What better way to conquer your fears than by facing and embodying them?
The Bugamo Tribe – one of the more than a thousand cultural groups that exist in Papua New Guinea – live in Chimbu (Simbu) Province, high in the mountainous central highlands. Completely unknown to outsiders until the mid-1900s, elders tell stories about their first sighting of European missionaries – and thinking they were ancestor spirits. For generations, tribal groups fought with their neighbours over lands or imagined insults, and families still pay tribute to lost members. People lived traditional lives, looking after their pigs and crops, and traded with pigs, pig tusks, kina shells, stone axes, and feathers.
Little is known about the tradition behind the Skeleton Men’s full body paint. The story I like best is that “the ancestors were scared to go into the woods to hunt, gather and garden, because they believed a ghost that lives in the mountain will come down and devour them.” The men painted themselves like skeletons to frighten the ghost, and so were able to go about their business in peace.
Most Highland tribal groups were/are Animist, believing that spirits inhabit the land, animals, inanimate objects, plants, and rocks all around them. They worship their ancestors, and believe in masalai, or evil spirits, and the practice of puripuri (sorcery).
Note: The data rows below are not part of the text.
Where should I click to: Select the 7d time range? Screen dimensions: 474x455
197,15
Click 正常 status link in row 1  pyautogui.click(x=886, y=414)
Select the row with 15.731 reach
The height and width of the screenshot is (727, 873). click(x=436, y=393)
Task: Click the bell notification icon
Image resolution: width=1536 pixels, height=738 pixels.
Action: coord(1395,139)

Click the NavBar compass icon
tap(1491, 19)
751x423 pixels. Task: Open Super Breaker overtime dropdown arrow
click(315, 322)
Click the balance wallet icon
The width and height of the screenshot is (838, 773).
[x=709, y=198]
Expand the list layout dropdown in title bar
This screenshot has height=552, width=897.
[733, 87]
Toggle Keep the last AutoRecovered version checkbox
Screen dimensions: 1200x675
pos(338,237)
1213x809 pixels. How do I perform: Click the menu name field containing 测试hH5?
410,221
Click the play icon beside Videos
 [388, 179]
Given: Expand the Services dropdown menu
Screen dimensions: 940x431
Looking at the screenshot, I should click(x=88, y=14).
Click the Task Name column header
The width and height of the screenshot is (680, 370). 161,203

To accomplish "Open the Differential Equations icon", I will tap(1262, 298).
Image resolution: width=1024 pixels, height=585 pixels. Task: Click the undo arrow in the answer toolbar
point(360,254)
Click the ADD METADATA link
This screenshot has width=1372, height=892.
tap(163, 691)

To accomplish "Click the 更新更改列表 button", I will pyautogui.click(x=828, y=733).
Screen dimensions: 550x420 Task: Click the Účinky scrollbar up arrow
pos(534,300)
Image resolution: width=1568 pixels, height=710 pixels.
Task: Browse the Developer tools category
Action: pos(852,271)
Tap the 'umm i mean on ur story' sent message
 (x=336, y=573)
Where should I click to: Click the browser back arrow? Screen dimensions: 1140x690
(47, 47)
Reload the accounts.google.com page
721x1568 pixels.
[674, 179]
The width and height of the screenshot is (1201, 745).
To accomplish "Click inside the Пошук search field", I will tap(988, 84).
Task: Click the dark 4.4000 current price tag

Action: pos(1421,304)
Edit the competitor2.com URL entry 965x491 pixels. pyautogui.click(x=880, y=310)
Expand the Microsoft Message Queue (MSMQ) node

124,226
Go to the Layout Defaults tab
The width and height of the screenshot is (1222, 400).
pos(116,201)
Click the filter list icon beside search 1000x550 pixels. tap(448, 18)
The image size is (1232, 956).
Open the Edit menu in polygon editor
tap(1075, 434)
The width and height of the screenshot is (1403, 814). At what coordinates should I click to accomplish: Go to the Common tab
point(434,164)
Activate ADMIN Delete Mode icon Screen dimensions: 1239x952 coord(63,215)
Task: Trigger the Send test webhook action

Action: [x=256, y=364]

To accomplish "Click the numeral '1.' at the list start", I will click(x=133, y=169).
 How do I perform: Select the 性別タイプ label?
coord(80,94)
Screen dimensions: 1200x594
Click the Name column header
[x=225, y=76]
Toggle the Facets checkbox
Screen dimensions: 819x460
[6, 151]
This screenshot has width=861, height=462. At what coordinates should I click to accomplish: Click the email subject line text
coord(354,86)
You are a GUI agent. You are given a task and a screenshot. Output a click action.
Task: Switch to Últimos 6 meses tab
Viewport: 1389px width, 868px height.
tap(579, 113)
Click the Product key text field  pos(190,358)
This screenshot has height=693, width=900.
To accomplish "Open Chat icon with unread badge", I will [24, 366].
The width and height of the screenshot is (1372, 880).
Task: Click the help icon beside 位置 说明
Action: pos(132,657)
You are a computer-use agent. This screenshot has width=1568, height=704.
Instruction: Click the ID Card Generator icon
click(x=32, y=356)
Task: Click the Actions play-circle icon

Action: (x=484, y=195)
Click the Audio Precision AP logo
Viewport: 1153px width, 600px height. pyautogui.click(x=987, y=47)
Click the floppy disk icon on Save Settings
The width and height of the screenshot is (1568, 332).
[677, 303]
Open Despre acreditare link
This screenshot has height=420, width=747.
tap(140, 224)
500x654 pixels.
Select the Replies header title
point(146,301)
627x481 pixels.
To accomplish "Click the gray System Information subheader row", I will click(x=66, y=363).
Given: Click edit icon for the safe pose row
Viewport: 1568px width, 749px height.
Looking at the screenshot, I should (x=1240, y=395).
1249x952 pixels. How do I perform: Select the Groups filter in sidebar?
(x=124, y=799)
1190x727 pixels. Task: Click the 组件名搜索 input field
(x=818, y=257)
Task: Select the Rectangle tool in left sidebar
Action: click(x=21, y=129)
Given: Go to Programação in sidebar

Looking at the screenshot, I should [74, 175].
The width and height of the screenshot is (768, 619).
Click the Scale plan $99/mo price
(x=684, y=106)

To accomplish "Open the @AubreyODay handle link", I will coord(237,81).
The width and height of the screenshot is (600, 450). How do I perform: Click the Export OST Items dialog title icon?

So, according to other stories, an added bonus of the skeleton body paint is that it terrifies superstitious enemies!
Today, Bugamo dancers paint bones and skulls on their bodies to prepare for a sing sing – a festival of culture, music and dance – rather than for tribal war, and one of the silent story-dances they enact tells the tale of the brave hunters who rescued their children from the ghost, and performed a magic spell to scare it away.
I was travelling in Papua New Guinea with photographer Karl Grobl from Jim Cline Photo Tours and a small group of photography enthusiasts. We arrived in Paiya Village a day before their annual sing sing for a private session with three Asaro Mudmen (see: Asaro Mudmen), three Huli Wigmen (see: Huli Wigmen), and three Chimbu Skeleton Men. We watched and photographed as they applied their traditional face- and body-paint.
These three tribal groups couldn’t have been more different: unlike the formidable and glowering Huli and the quiet, retiring Asaro, the Skeleton men we worked with were a lot of fun. Two of them spoke a little English, making interactions with them easier. When they aren’t entertaining curious tourists, these men grow and market Highland coffee in their rugged, but fertile province.
Come watch as they get ready:
I find it fascinating that a culture that was isolated for so long, and that in most ways is so different from ours, has nevertheless come up with symbolism we recognise immediately. Some archetypes are, indeed, universal.
Until next time,
Happy Rambling!
Pictures: 17August2017
Another awesome recap with fantastic images, it’s so much fun to see and read your blog entries, thanks for taking the time to do all the research, write it all up and cap it off with great shots to illustrate it all! Bravo Ursula!
Thanks so much , Karl! That was such a great trip.